• 当院の健診でもよく行われている採血項目である“NT-proBNP”について詳しくお話をします。
    心臓から分泌されるホルモンの一種で、心臓に負担がかかるとこのホルモンが血液中に多く分泌されます。そのため、このNT-proBNPの値を調べることで心臓の状態を評価することができます。

検査の目的・NT-proBNPの値でわかること

心不全の診断

心不全とは心臓が十分な血液を全身に送り出せなくなる病気です。NT-proBNPの値が高いと心不全の可能性が高くなります。

心不全の重症度の評価

NT-proBNPの値が高いほど、心不全が重症である可能性があります。

治療効果の判定

心不全の治療中の方でNT-proBNPの値が低下すれば、治療効果が期待できます。

予後の予測

NT-proBNPの値が高いほど、将来、心血管系のイベント、心不全の悪化や心筋梗塞などが起こるリスクが高くなる可能性があります。

どんな人がこの検査を受けるとよいのか?

以下のような症状がある方は検査をおすすめします

  • 息切れ、むくみなど心不全を疑う症状がある方
  • 症状がなくても高血圧や糖尿病、脂質異常症など、心不全のリスクが高い方
  • 心臓に異常が見つかった方

実際の検査は通常の血液検査と同じで、特別な準備は必要なく行えます。よく似たものにBNPという検査がありますが、採血後に冷やす必要があるなど不安定になりやすいため、当院ではNT-proBNPを採用しています。

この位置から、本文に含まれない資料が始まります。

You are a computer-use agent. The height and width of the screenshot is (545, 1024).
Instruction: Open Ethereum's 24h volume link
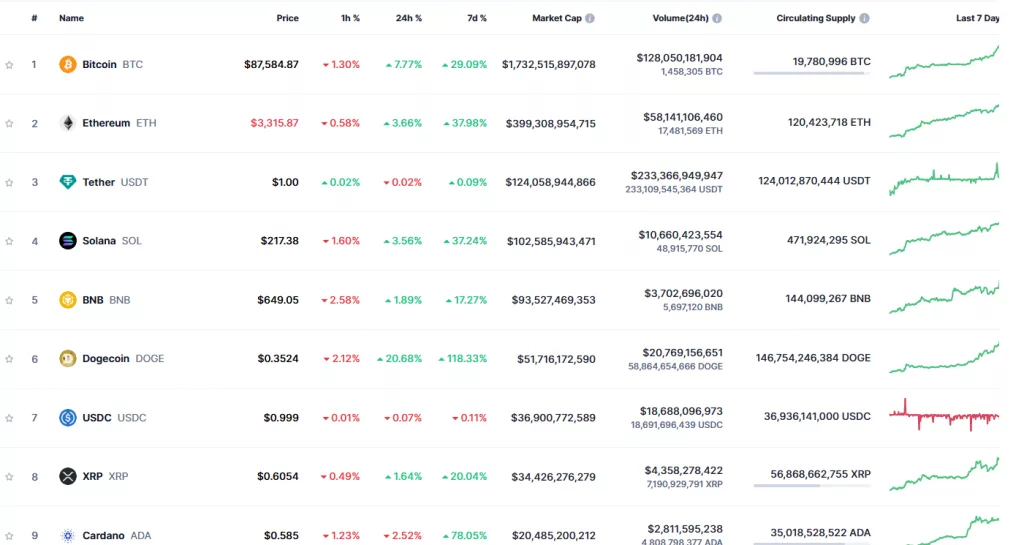pyautogui.click(x=682, y=117)
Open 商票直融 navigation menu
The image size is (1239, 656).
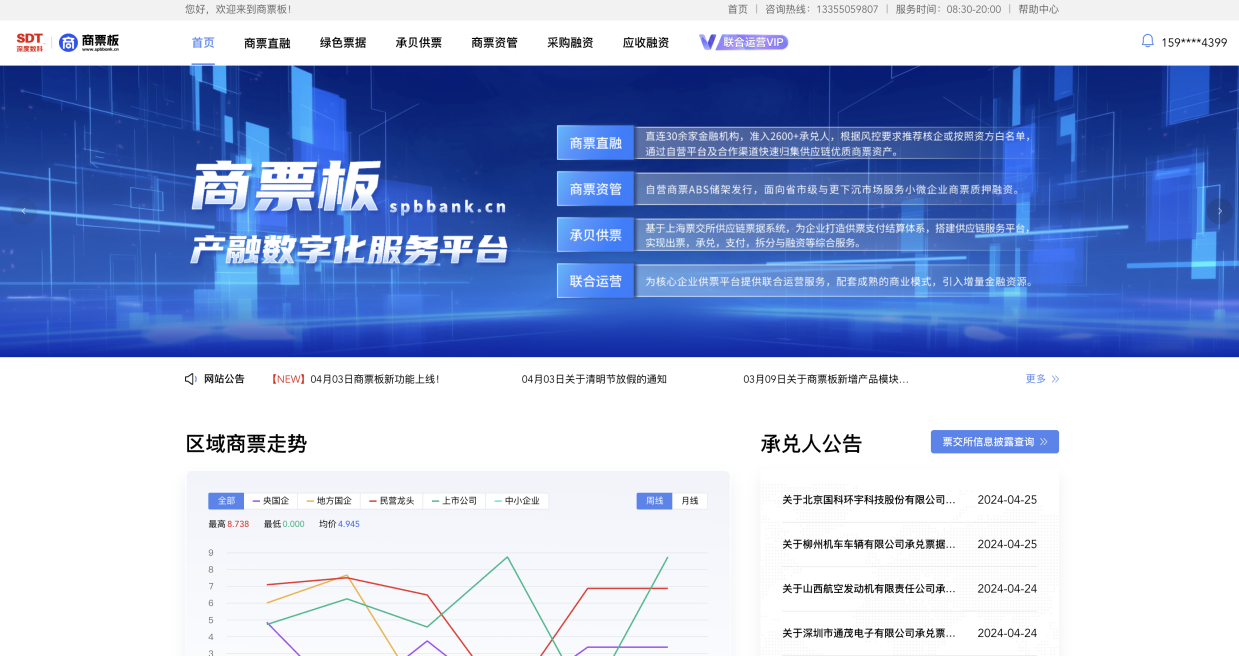click(267, 43)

日本心不全学会では心不全診療に関するステートメントとして、血中BNPやNT-proBNPを用いる際の留意点をまとめており、2023年に改定されています。主な内容としてはカットオフ値が変更になりました。

NT-proBNPの基準値

55未満 心不全の可能性は極めて低い
55〜125 心不全の可能性は低いが、経過観察が望ましい
125〜300 軽度の心不全の可能性があるため、精密検査や経過観察が必要
300〜900 治療の対象となる心不全の可能性があり、精密検査や専門医受診を推奨
900以上 緊急で治療の対象となる心不全の可能性が高く、精密検査や専門医への紹介が必要

ただし、この数値は高齢であったり腎機能が悪いと上昇することがあります。また、一般的に女性は男性より高く出やすく、肥満の方では逆に低く出やすいといわれています。そのため数値だけでなく、患者さんの症状や背景、他の検査(レントゲン、心電図、心エコーなど)と組み合わせて臨床的な所見とあわせて判断します。NT-proBNPの値が少し高いからといって、必ずしも心疾患があるわけではありません。

心不全の治療中の患者さんでは採血で経過を追うことが多いですが、日々の変動が大きいため、「値が高くなった」と判断するのは前回に比べて3割以上、上昇した場合など、何らかの原因がある可能性を考えることが多いです。

健康診断を受けたら

健康診断などでもNT-proBNPは検査項目としてあります。55未満の方であればまず心配はないでしょう。ただ125を超える場合、症状がなくても心不全の可能性があるため循環器内科の受診をお勧めします。

実際に心不全で通院されている方は、採血の項目を以前と比較することで「あのときは調子が悪かった」などの判断材料にもなります。もし分かりにくいことがあれば主治医の先生に相談してみてください。